**** Dataset extract ****

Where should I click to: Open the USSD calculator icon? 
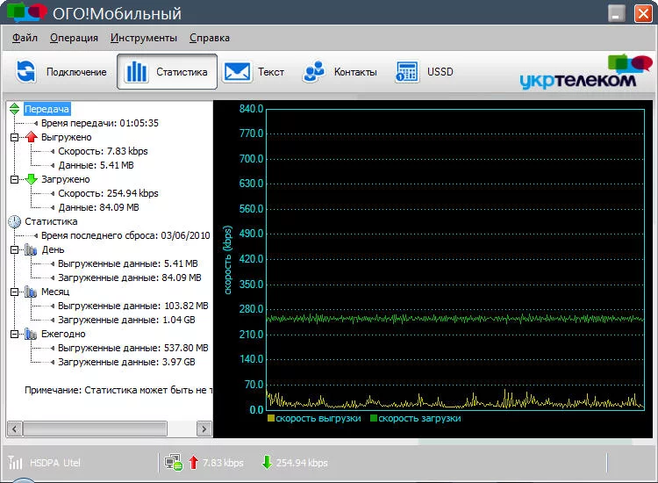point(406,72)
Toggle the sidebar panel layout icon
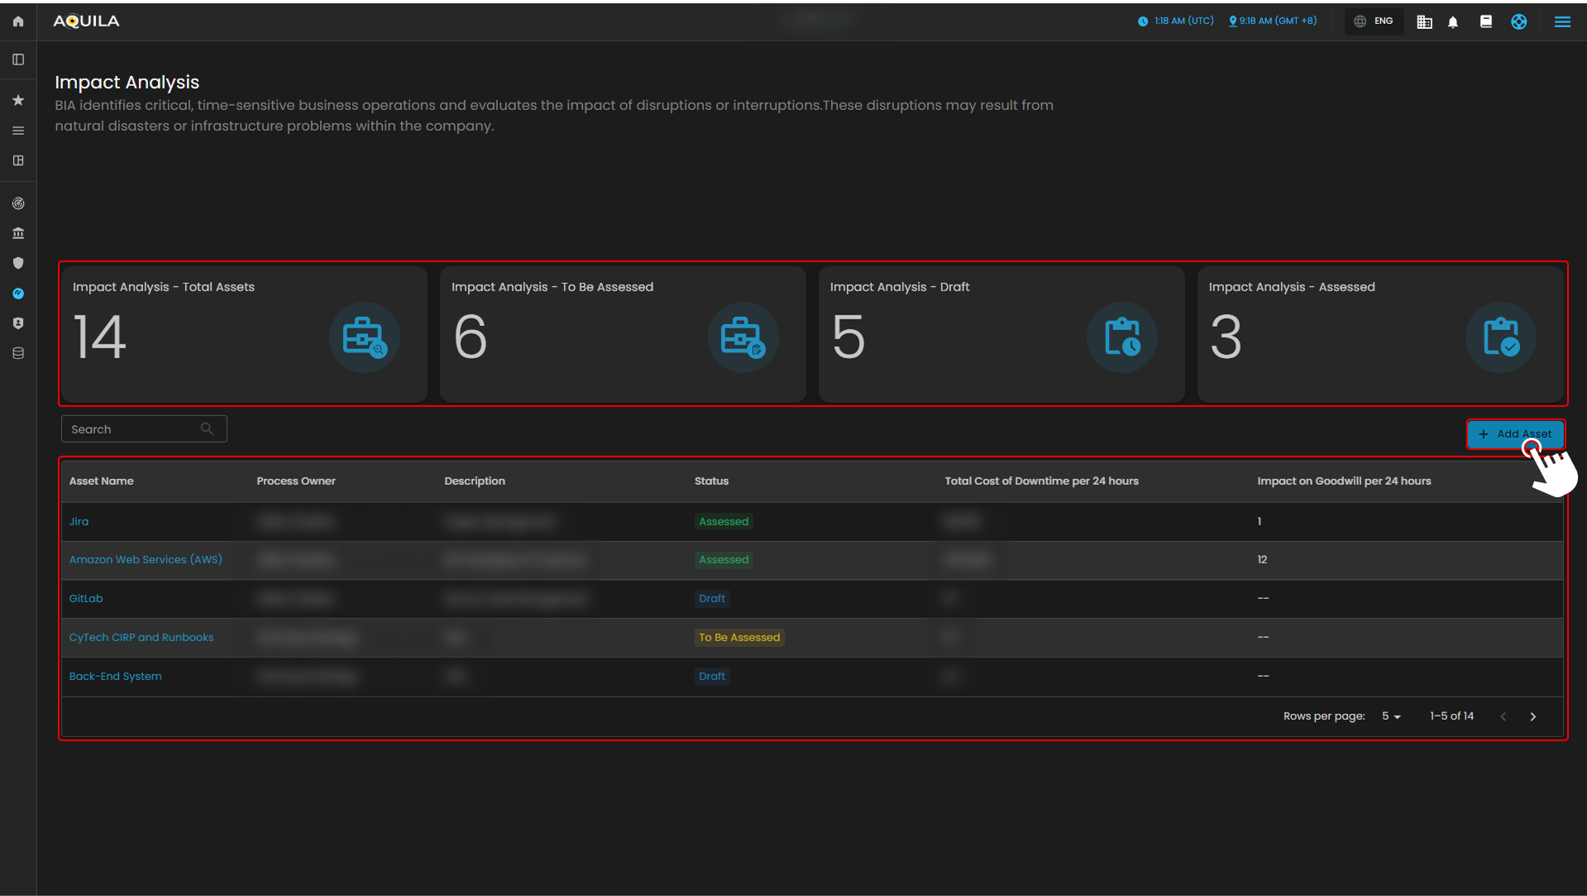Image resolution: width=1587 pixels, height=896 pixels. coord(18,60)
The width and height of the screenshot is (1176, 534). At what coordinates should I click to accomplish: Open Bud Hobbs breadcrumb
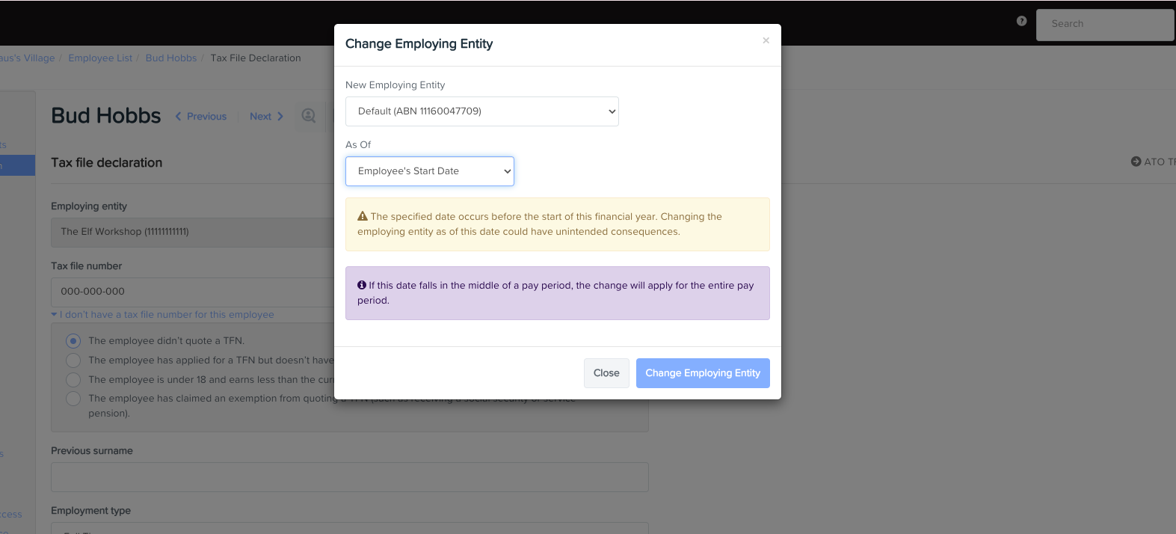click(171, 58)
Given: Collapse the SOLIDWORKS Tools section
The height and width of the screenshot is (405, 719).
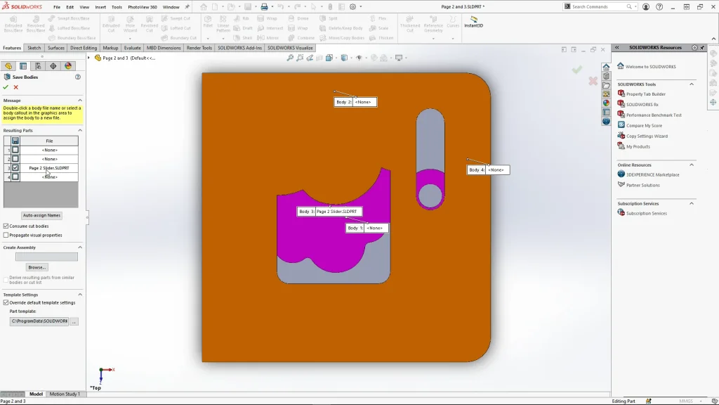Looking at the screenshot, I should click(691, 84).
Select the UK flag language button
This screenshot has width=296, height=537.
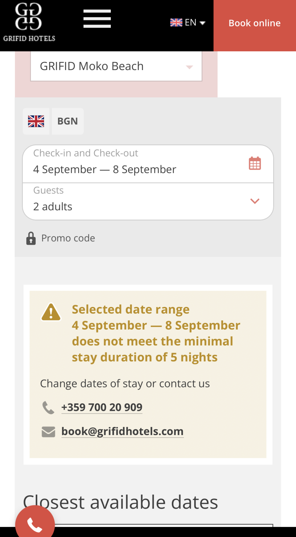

****

● **Aim of the task**
Your copy should hold exactly the lines from the line bearing "The height and" through the end of the data, both included, and no pictures or anything further.

● **Task output**
The height and width of the screenshot is (405, 719).
Looking at the screenshot, I should click(691, 84).
Select the UK flag language button
This screenshot has width=296, height=537.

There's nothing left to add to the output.